* **WHAT THE TASK ASKS**:
Please set down each entry exactly, omitting any picture it holds.

* **RECORDS TO PROCESS**:
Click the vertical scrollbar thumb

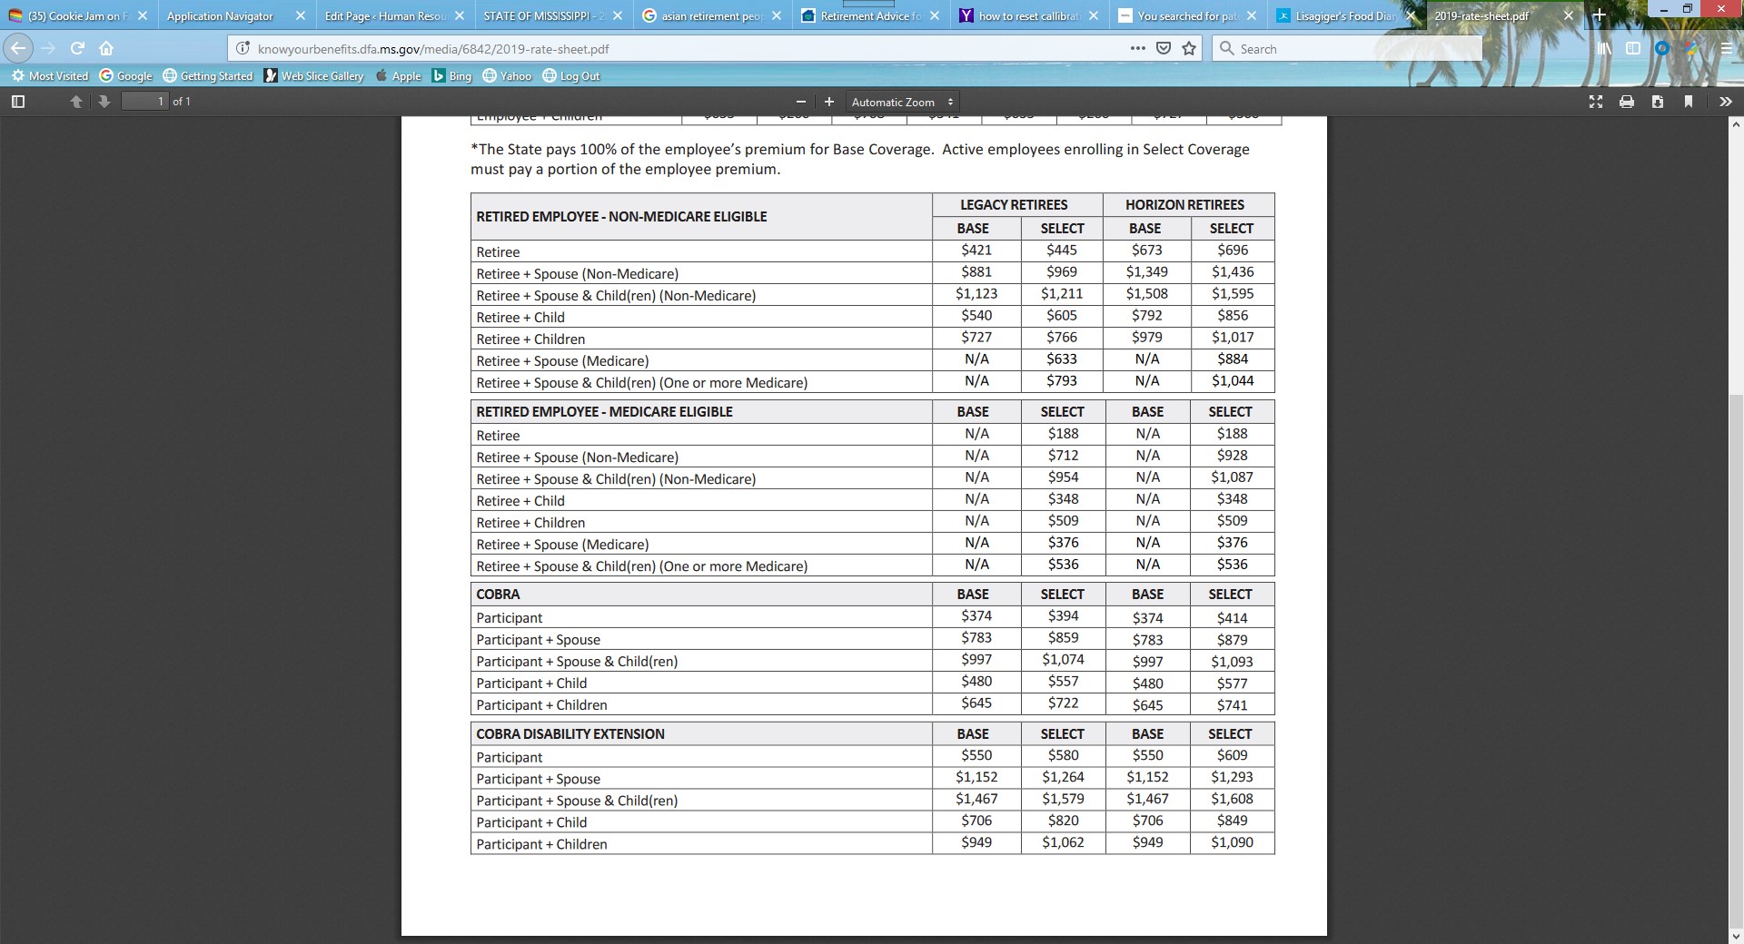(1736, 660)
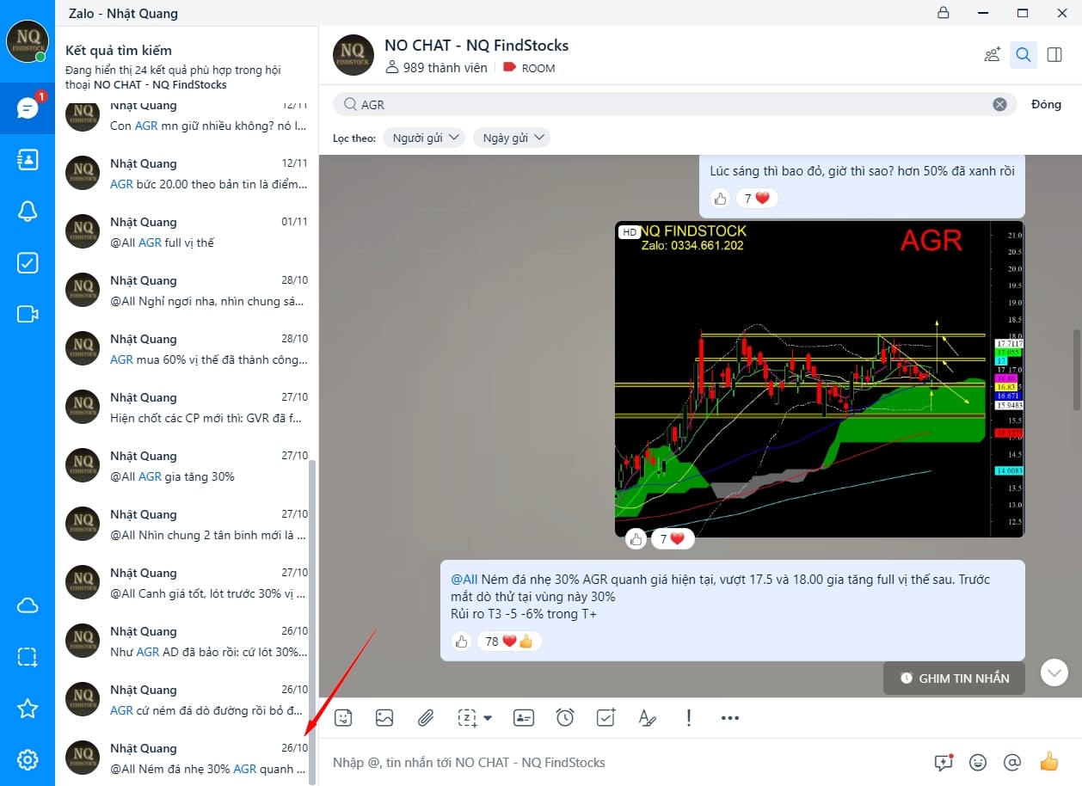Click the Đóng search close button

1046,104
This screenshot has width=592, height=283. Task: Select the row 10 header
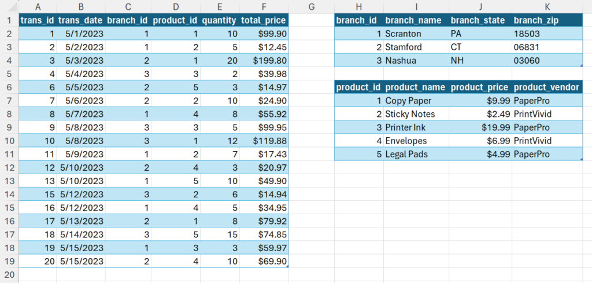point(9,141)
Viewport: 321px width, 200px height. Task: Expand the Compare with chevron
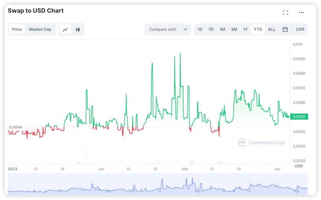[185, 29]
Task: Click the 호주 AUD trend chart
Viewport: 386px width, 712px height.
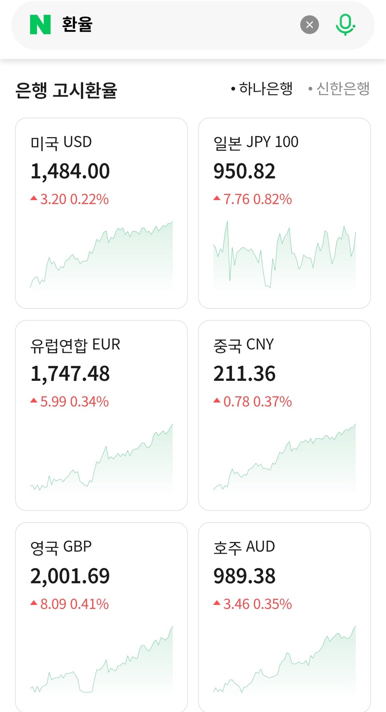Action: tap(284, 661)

* **EXERCISE SOLUTION**:
Click the vertical scrollbar thumb

(1736, 660)
Click the Đóng search close button

1046,104
This screenshot has width=592, height=283. Task: Select the row 10 header
point(9,141)
Viewport: 321px width, 200px height. Task: Expand the Compare with chevron
[185, 29]
Task: Click the 호주 AUD trend chart
Viewport: 386px width, 712px height.
Action: tap(284, 661)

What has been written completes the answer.